Work instructions —
You are asked to copy the entire listing exactly, apart from its pictures.
*** The data ***
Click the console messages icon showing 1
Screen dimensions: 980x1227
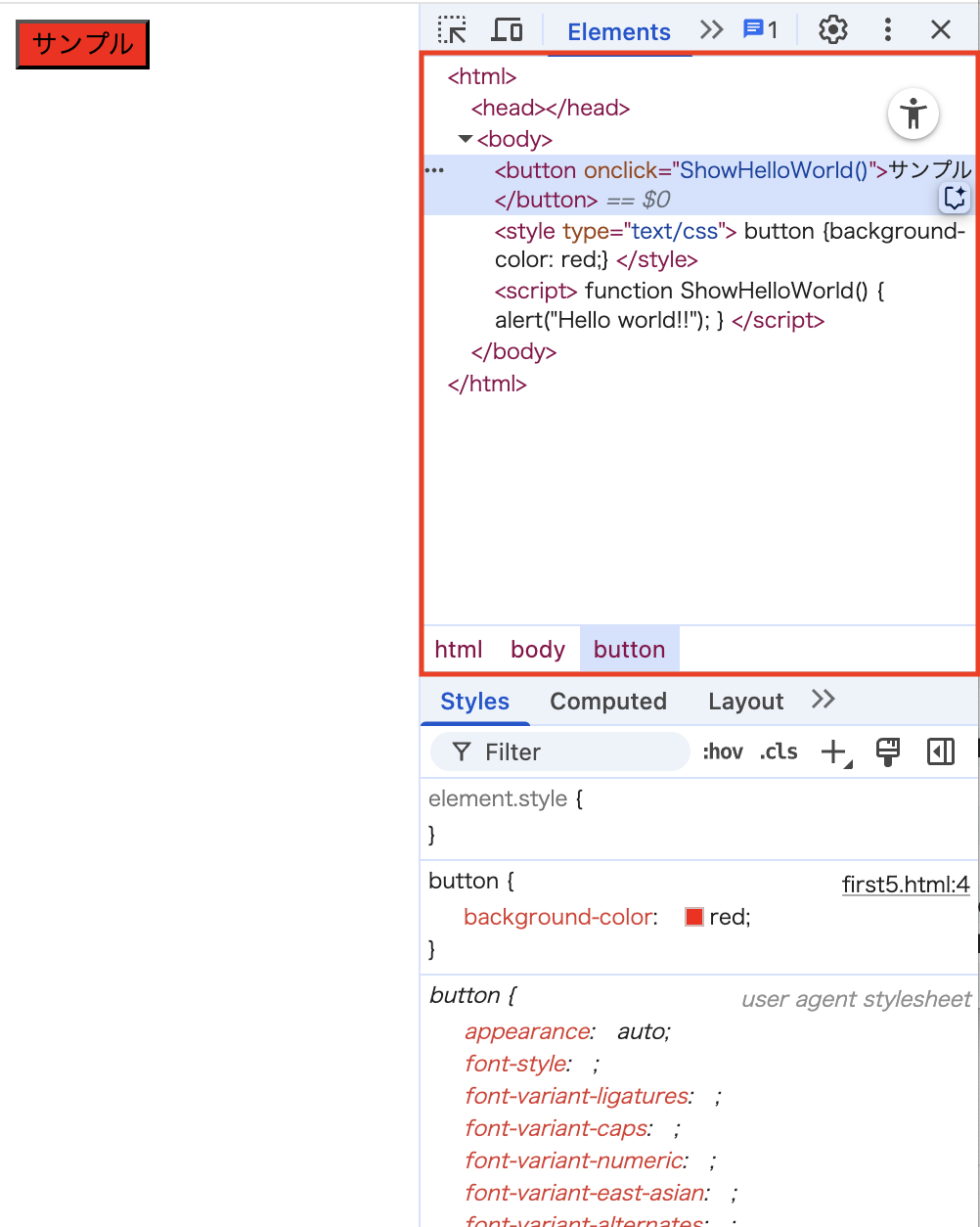point(760,29)
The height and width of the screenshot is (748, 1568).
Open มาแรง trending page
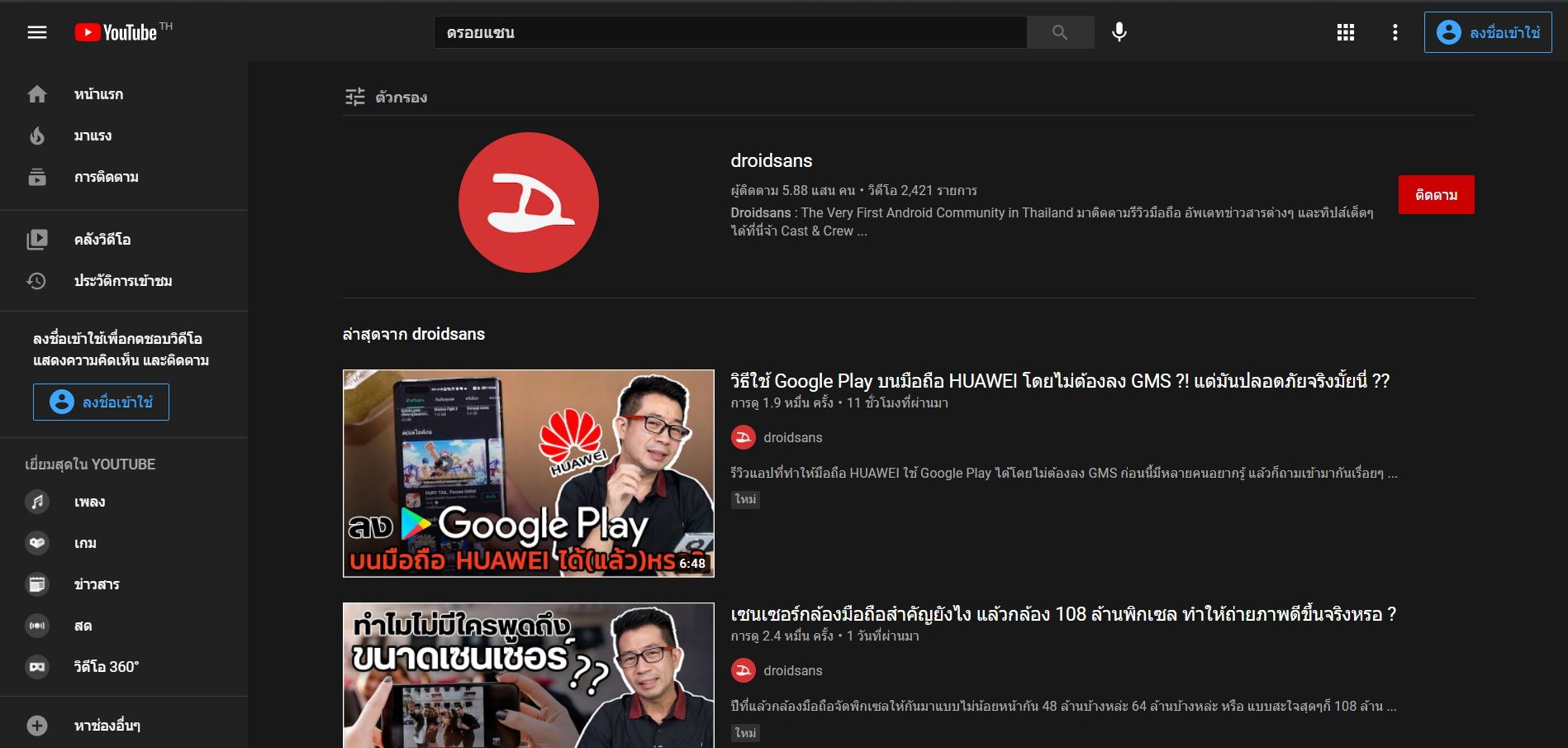tap(92, 136)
*** End of The data ***
Result —
Click the console messages icon showing 1
Screen dimensions: 980x1227
point(760,29)
The height and width of the screenshot is (748, 1568).
Open มาแรง trending page
tap(92, 136)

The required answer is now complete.